▸ The task
Filter the listing below, keeping only the lines with the word "agent".

** The data follows **

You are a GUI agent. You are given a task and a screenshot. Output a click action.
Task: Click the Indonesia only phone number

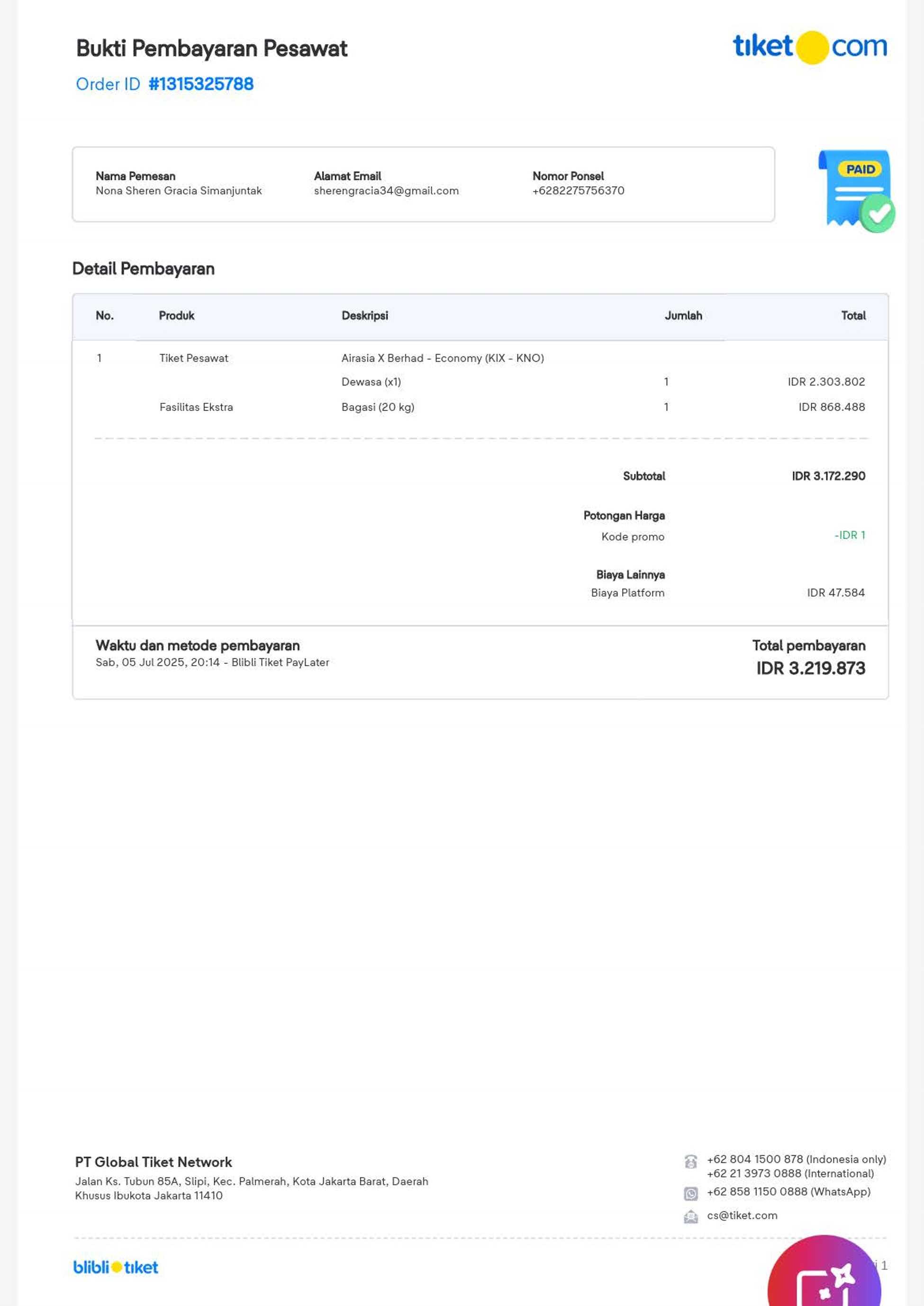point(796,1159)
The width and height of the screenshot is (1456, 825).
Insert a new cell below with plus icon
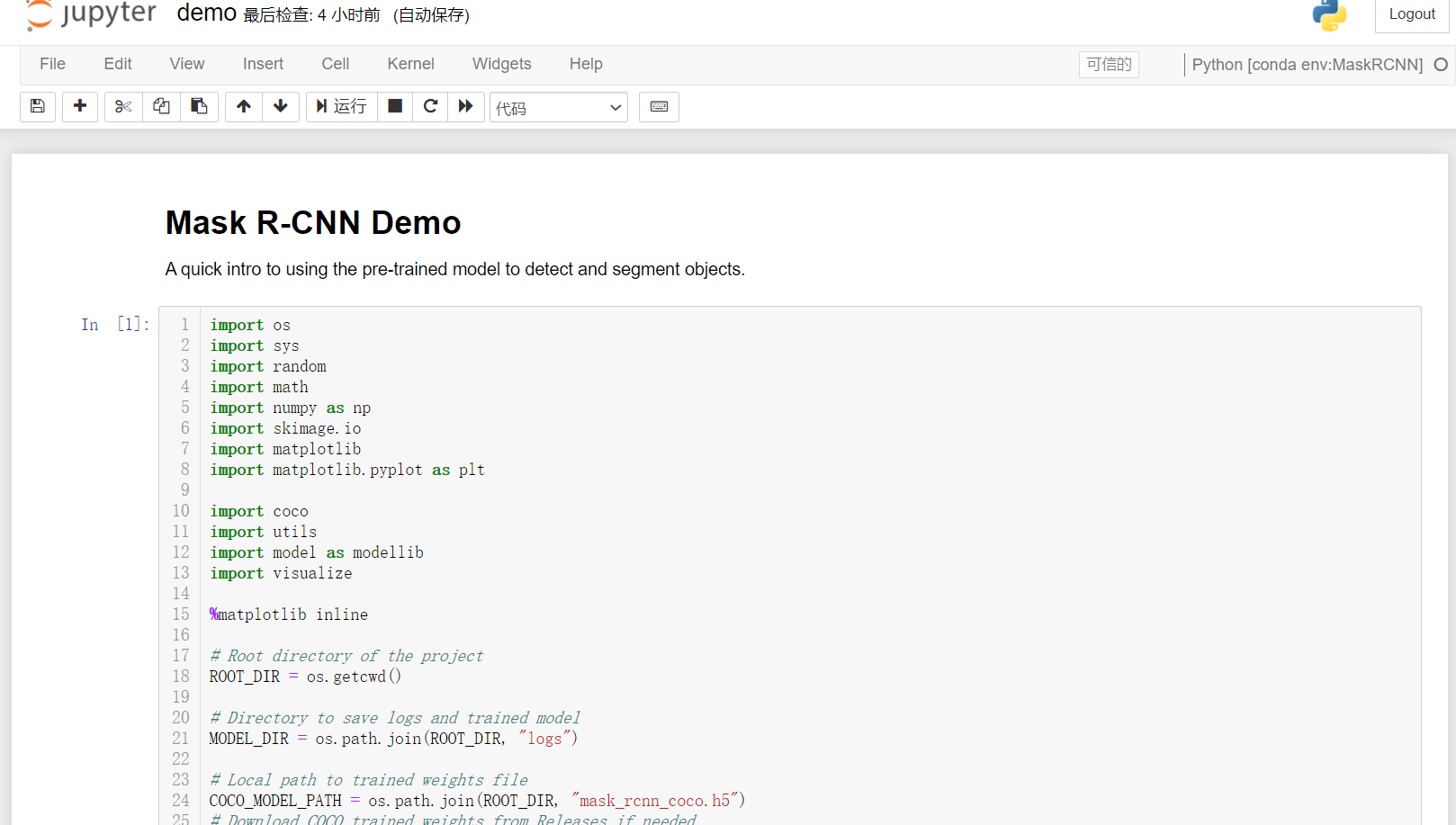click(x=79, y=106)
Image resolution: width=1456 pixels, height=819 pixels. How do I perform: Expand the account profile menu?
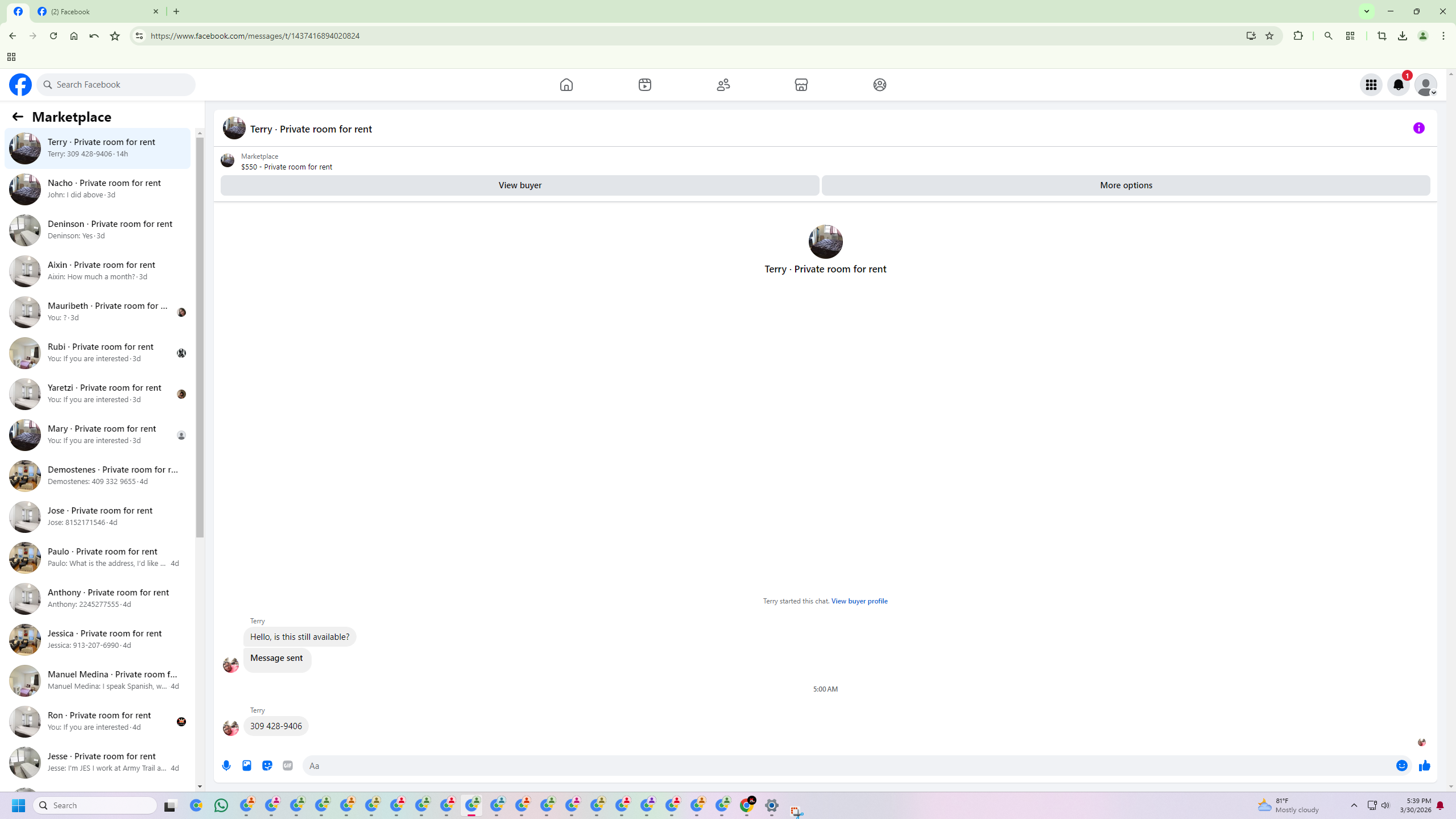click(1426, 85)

** End of The data **
** The data follows **

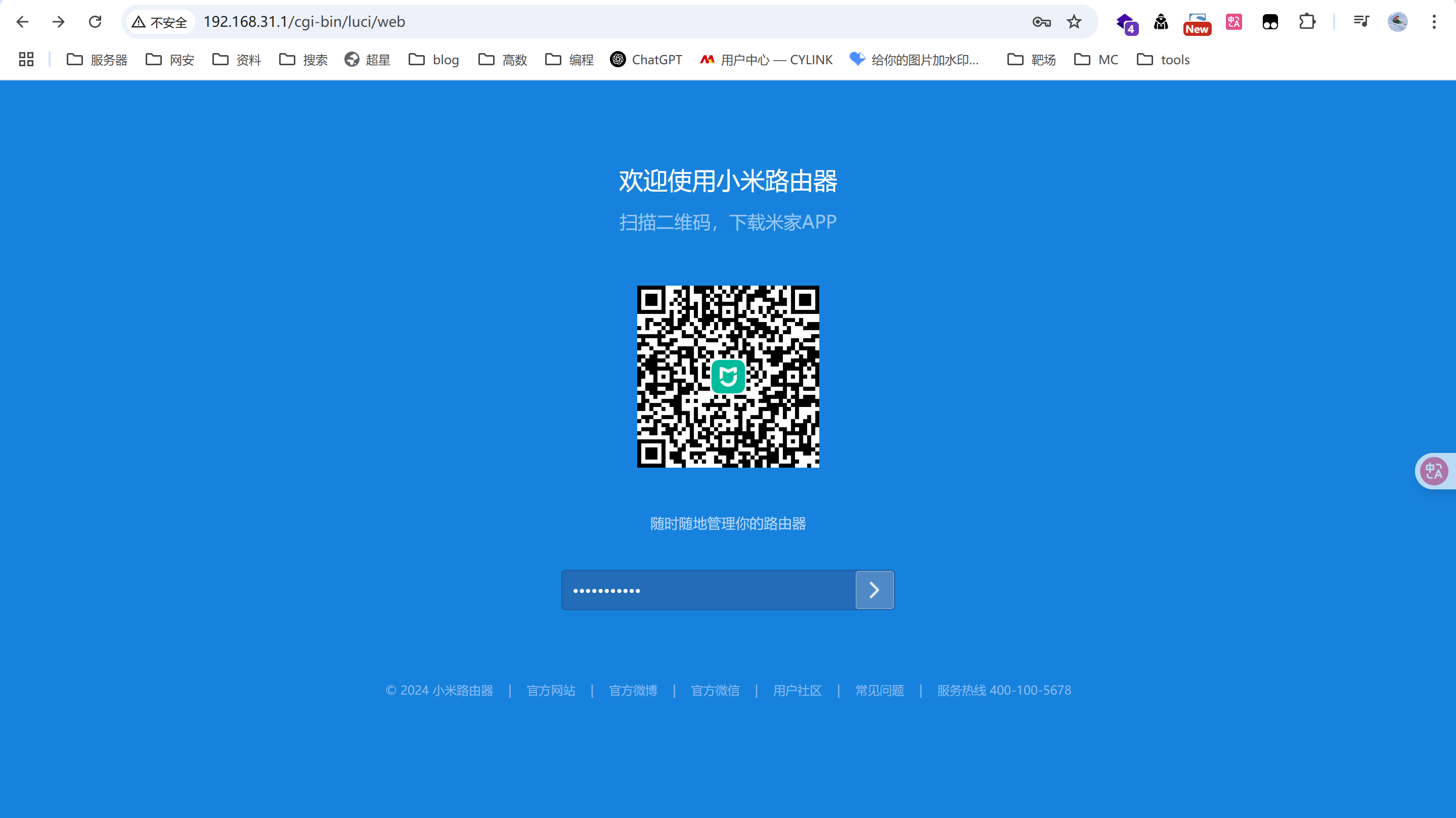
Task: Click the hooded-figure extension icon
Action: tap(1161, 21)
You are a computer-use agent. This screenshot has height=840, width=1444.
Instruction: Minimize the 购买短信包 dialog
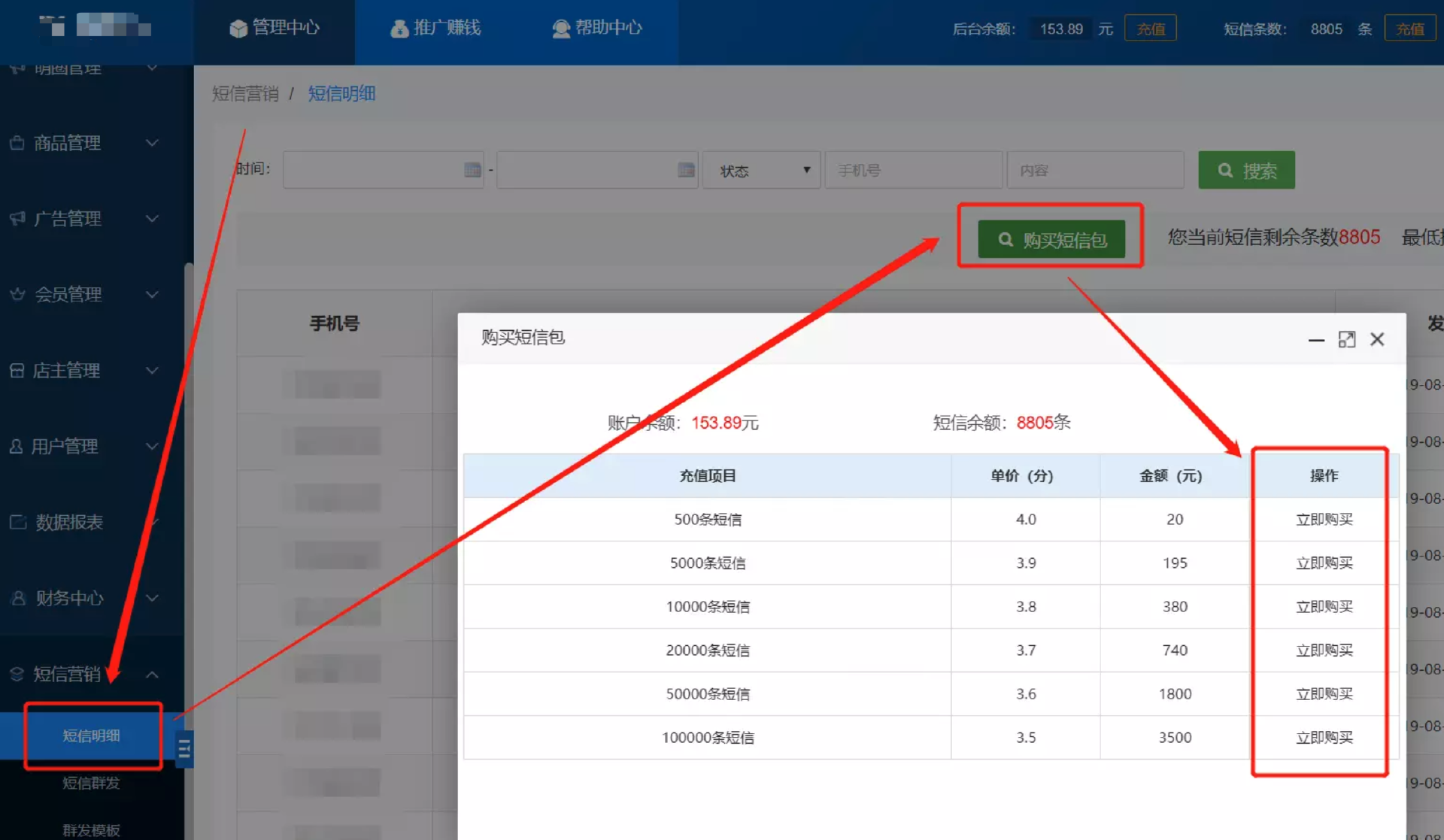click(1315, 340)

** End of The data **
** The data follows **

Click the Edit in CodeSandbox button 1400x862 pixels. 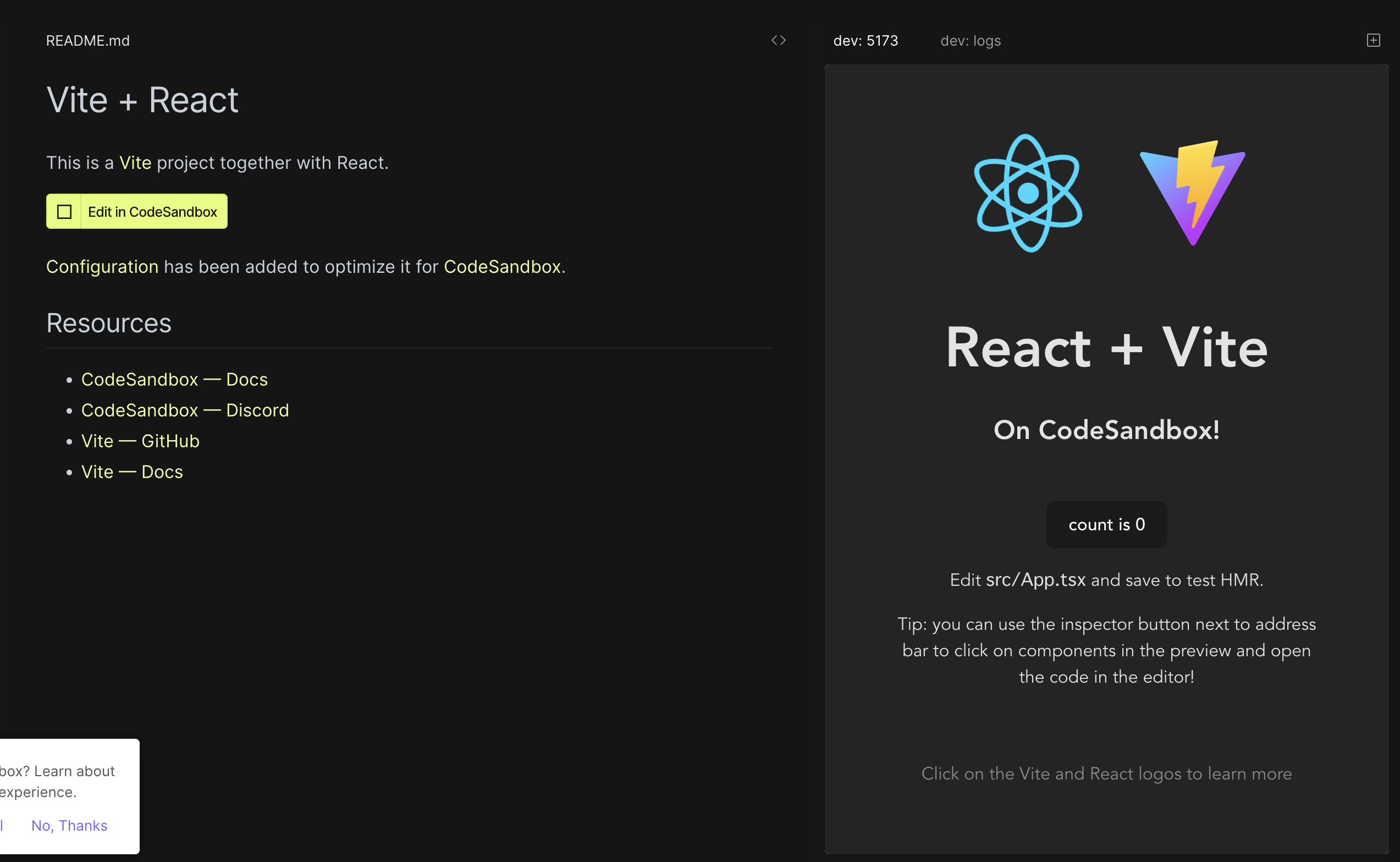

** End of The data **

▸ Reply
You are a GUI agent. You are given a task and a screenshot. Output a click action.
You are a computer-use agent. This screenshot has height=840, width=1444.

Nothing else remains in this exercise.